■ Jobs:
#1 In the Necron tactic thread, rewrite the paragraph that begins "Now this is in a well structured formation" as a bulleted list that keeps its main facts.
#2 Using the Necron tactic thread, decide whether each statement agrees with it: (a) The Warhound is collecting a force worth around 1500-2000 points. (b) SHarrington says Necrons have USR Fearless. (c) OddJob says warriors still get WBB after being run down. Answer yes or no for each and quote the words from the thread that decide it.
#3 Continue the Necron tactic thread from its last line.

# Necron armoured fortress tactic



## The Warhound (Feb 13, 2010)

At the minute im collectin a normal sized necron force around 1500-2000 pts worth, but theres this tactic that im thinking of trying out but im not sure if it works that well.

Basically it goes:

-12 Necron warriors
-12 Necron warriors
-12 Necron warriors
-Necron lord with orb of resurrection
-6 to 8 Immortals

Now this is in a well structured formation kind of like a box with the lord at the front, Immortals behind him, the warriors get a brilliant firing line, a scary prescence to the opposing player, benefits from the orb and they are all so close they all get good we'll be back rolls.

The only thing im worried about is tank shocking them, and other attacks like orbital bombardment and artillery barrage etc.

If any Necron or other experienced players could help please do so it will be much appreciated, (especially by Thursday the 18th February)

Thanks :good:


----------



## Arkanor (Jan 1, 2010)

The Warhound said:


> The only thing im worried about is tank shocking them, and other attacks like orbital bombardment and artillery barrage etc.


AFAIK Necrons are all Fearless, tank shock isn't an issue. With your res orb you'll still get WBB's from big nasty artillery too.


----------



## SHarrington (Jan 7, 2010)

In the fluff, Necrons are fearless, but by no means do they have USR Fearless.


----------



## The Warhound (Feb 13, 2010)

thats good so thats another positive reason for the tactic i think ill use it on thursday ill check everything up when i eventually get the codex, thanks guys!


----------



## Sororitas (Feb 16, 2010)

the only problem with that is when a artillary barrage is aimed at your lord


----------



## MyI)arkness (Jun 8, 2008)

What about the big meele things charging you? Or big cannons shooting you all over map :S


----------



## OddJob (Nov 1, 2007)

With the res ord and proper spacing taking incoming fire is rarely going to be an issue (watch out for IG though).

What you should really be worried about is being dominated in one round of melee, failing your morale check then being run down (no WBB after being run down). Any competent cc unit will give you fits. To better illustrate what I'm talking about:

Trygon charges one of your warrior units-
7 x 8/9 x 5/6 = 280/54 ~5.5 butchered warriors.

■ Raw data:
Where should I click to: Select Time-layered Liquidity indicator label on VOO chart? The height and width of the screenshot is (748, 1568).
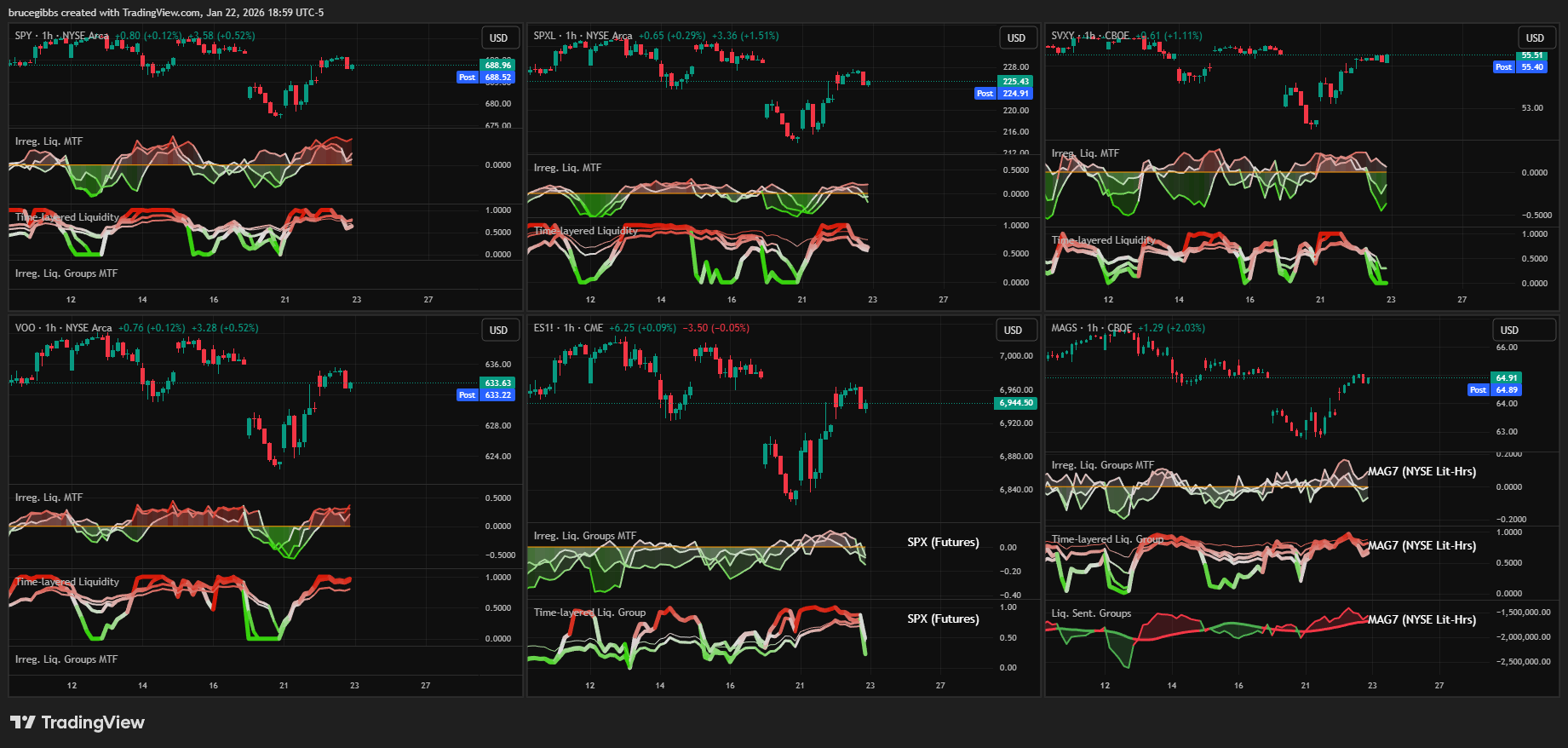(67, 582)
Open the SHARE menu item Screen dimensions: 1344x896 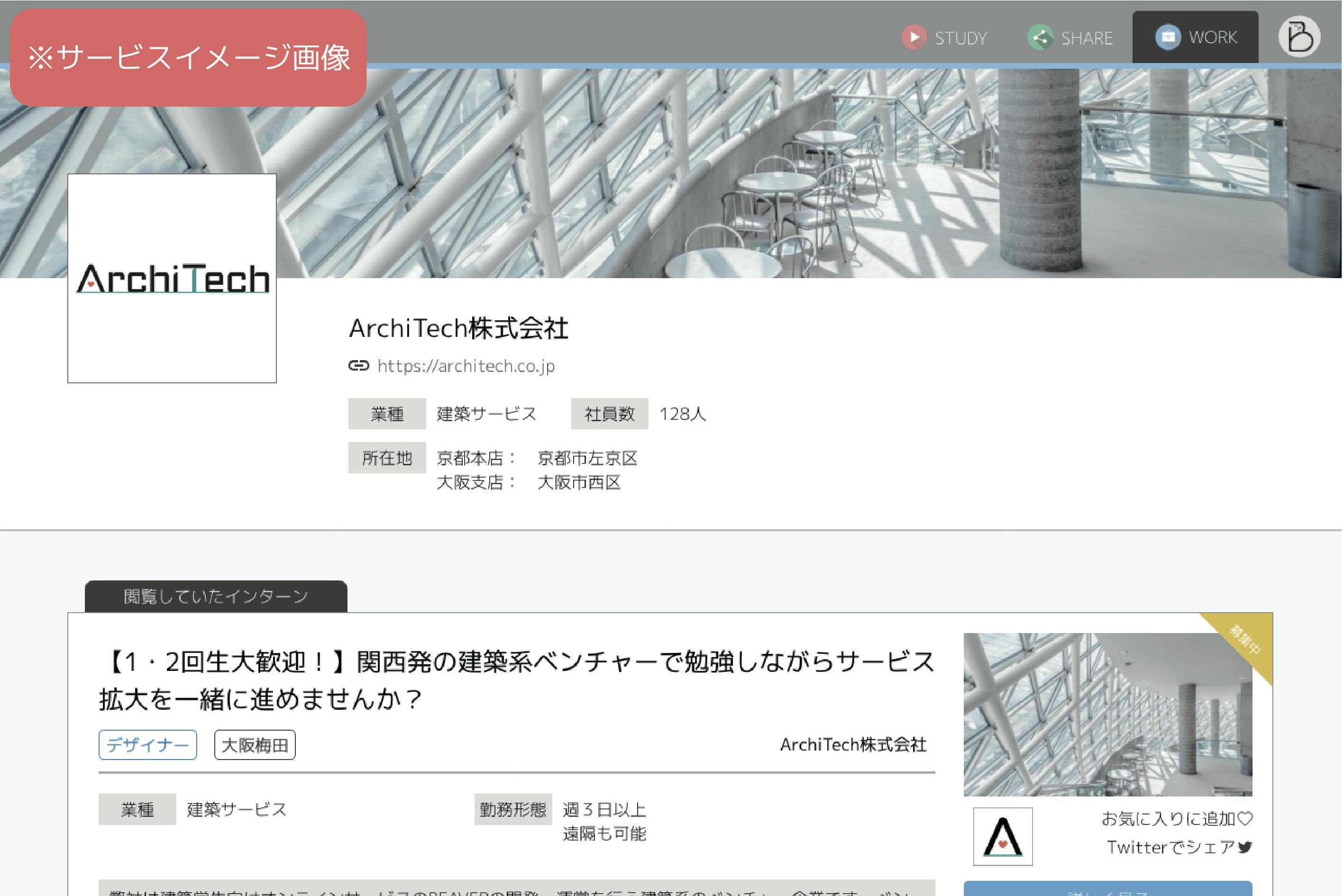coord(1088,38)
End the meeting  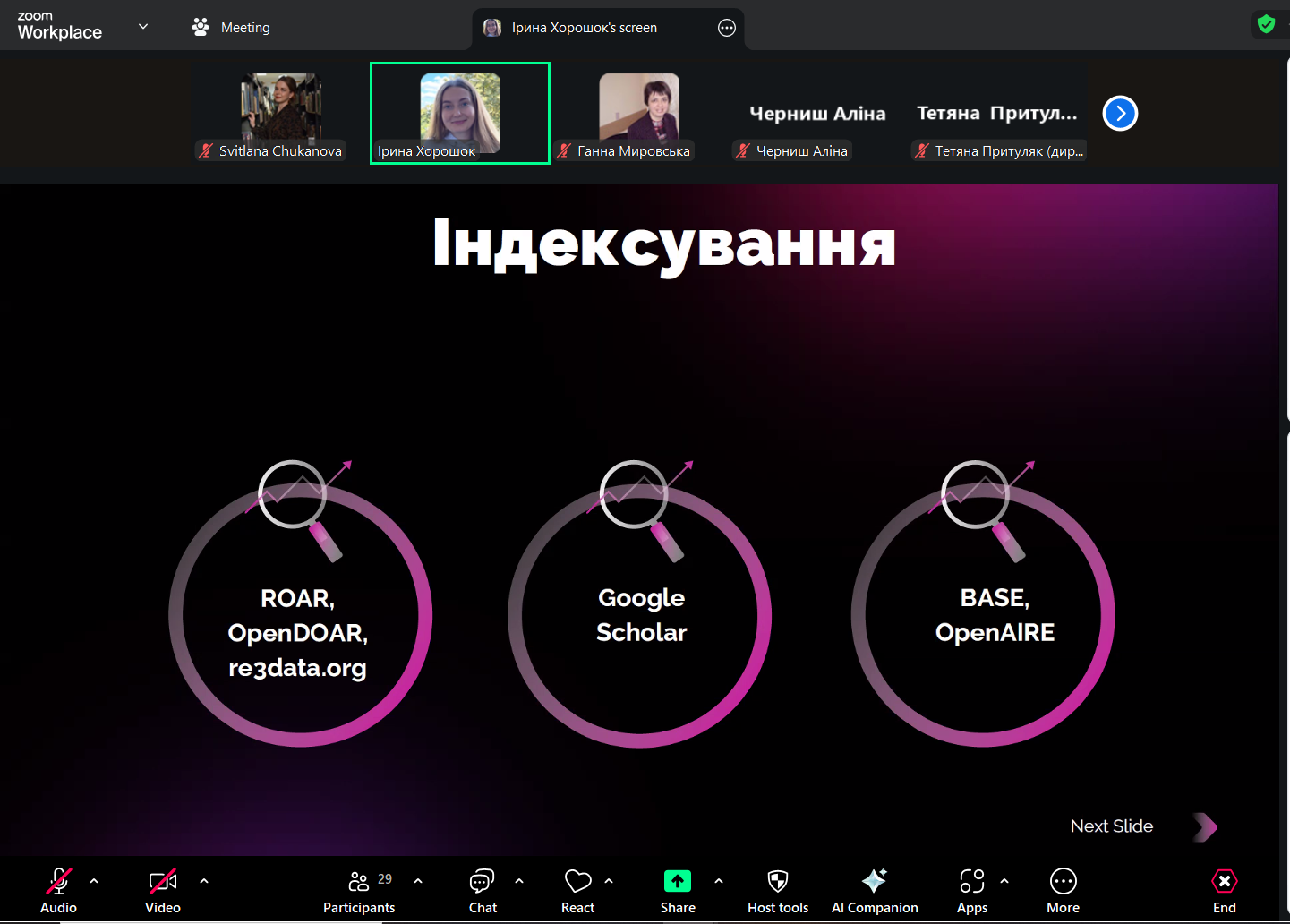click(1224, 891)
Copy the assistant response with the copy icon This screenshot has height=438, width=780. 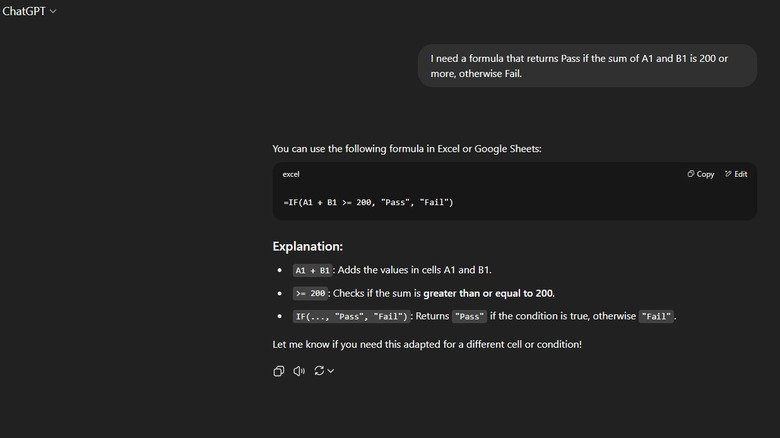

■ Answers to each task:
#1
- The units form a well-structured, box-like formation.
- The lord stands at the front, with the Immortals behind him.
- The warriors get a brilliant firing line.
- The formation gives the opposing player a scary presence.
- It benefits from the orb.
- The units are so close together that they all get good "we'll be back" rolls.

#2
(a) Yes: "around 1500-2000 pts worth"
(b) No: "by no means do they have USR Fearless"
(c) No: "(no WBB after being run down)"

#3
In reture you do naff all and are now testing on Ld 4-5.

A big block of bods like you suggest will make you very vulnerable to such a tactic.


----------



## Lucio (Aug 10, 2009)

All the templates from Guard and the Mawlocs burying all over the place and the "death by movement" Nid lists will likely give you some trouble.


----------



## swiftnomore (Feb 15, 2010)

The Warhound said:


> thats good so thats another positive reason for the tactic i think ill use it on thursday ill check everything up when i eventually get the codex, thanks guys!


lmao it did'nt do you much use on thursday, i wiped the battlefield with your necrons :so_happy: FOR THE HONOUR OF CADIA KICK NECRON ASS!!!


----------



## swiftnomore (Feb 15, 2010)

Sororitas said:


> the only problem with that is when a artillary barrage is aimed at your lord


you speak the truth, why just the other day i took my opponants monolith out with the artillery barrage (thank you master of the ordnance) :grin:


----------



## Serpion5 (Mar 19, 2010)

Two monoliths. Simple as that. Your only successful alternative to that kind of firepower is destroyers and lots of them. Three S6 shots apiece. Only AP4, but even terminators can be wiped clean with enough shots. Your list, dominated by warriors, lacks any real punch. Trust me, I`ve been playing with bots for six years, the strength of the army is in firepower, and your list is woefully inadequate. Guns. Not blades, guns.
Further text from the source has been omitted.